First, life depends on the interdependence of many different biological macromolecules, typified by the replication of DNA and the synthesis of proteins.

Despite the conceptual simplicity with which double stranded DNA can duplicate - each strand acting as a template to build the other - DNA cannot copy itself, but requires many proteins (mostly enzymes, but also others) to carry out the process (Figure 1). (A summary of the process can be found in textbooks of molecular biology, or at many sites on the internet, such as en.wikipedia.org/wiki/DNA_replication.)

Figure 1. Key components in DNA replication.

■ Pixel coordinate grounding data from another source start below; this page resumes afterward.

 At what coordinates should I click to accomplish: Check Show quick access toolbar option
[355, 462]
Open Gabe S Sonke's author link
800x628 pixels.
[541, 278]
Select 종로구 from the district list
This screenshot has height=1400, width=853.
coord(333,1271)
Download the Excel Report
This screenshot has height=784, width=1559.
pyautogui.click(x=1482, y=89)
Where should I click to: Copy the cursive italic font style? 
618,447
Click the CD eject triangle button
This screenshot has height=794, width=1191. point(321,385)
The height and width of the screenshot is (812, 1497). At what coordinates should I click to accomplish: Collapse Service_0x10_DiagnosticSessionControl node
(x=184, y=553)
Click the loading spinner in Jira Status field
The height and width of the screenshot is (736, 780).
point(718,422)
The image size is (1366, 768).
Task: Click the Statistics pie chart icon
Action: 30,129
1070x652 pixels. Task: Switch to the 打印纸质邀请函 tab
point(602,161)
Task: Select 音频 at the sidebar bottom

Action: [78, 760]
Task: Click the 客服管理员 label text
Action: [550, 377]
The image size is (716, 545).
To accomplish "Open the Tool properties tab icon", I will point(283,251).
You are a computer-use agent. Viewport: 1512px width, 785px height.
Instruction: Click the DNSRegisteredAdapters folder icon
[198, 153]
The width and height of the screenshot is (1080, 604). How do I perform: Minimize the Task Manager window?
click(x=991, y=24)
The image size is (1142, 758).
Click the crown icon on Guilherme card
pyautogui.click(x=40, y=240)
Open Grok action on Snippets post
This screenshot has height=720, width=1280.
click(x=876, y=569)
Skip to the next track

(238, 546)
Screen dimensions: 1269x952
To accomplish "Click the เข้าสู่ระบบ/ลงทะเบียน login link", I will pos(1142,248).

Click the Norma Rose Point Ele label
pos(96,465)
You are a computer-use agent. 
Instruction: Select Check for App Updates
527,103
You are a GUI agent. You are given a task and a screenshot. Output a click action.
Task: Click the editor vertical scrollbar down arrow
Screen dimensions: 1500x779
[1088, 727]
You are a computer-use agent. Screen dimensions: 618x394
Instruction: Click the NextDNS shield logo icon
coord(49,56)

But neither can proteins replicate themselves: that requires DNA to specify the sequences of amino acids in the proteins, and various RNAs (also coded by DNA) that are part of the molecular machinery used to implement the genetic code (Figure 2). The major types of RNA are messenger RNA (mRNA) which carries a copy of the relevant gene; transfer RNA (tRNA) which mediates the genetic code; and ribosomal RNA (rRNA) which is a key component of ribosomes where the protein synthesis actually takes place. (A summary of protein synthesis can be found at en.wikipedia.org/wiki/Protein_biosynthesis.)

Figure 2. Schematic of protein synthesis.

As Karl Popper said, “What makes the origin of life and the genetic code a disturbing riddle is this: the code cannot be translated except by using certain products of its translation”[4].

2. The individual macromolecules are complex

But the complex interaction of biological macromolecules is only one aspect of the problem facing the origin of life. What compounds the enigma is that the individual macromolecular components are themselves complex, in the sense that their sequences - of ribonucleotides in the case of RNA, or amino acids for proteins - are very specific.

The linear amino acid sequence of a protein is specific because it must (a) be able to fold into a discrete 3-dimensional structure, and (b) have the right amino acids in the right positions in the linear sequence so that, when folded, they are in exactly the right positions in relation to each other to form the active site(s) of the protein.
(And similar considerations apply to RNAs.)

Sequences which meet these criteria are exceedingly rare compared with the astronomical number of possible sequences of a suitable length. For example Douglas Axe has estimated that only 1 in about 1074 possible sequences will have biological function [1]. So it is totally unrealistic to think that such sequences could have arisen by chance. How much less a suite of mutually dependent macromolecules?

If the components themselves were not so improbable then it might be realistic to think that a complex combination of components could arise by chance; but the extreme improbability of the individual components is such that they are very unlikely to arise individually, and hence there is no chance whatever of an interdependent system.

Where even just two macromolecules are required to perform a function, then it would be necessary for both components to arise together: Because natural selection does not have foresight: if one component arises alone it will not be retained for potential future usefulness (when the second component is available), but will almost certainly degrade by mutation. And, it should be noted, if the probability of getting one component is 1 in 10⁷⁴ then the probability of getting two together is 1 in 10¹⁴⁸ (not 1 in 2 x 10⁷⁴); and so on for multi-component systems. This is why the obligatory mutual dependence of many macromolecules in even basic biological systems completely defies any hope of an evolutionary origin.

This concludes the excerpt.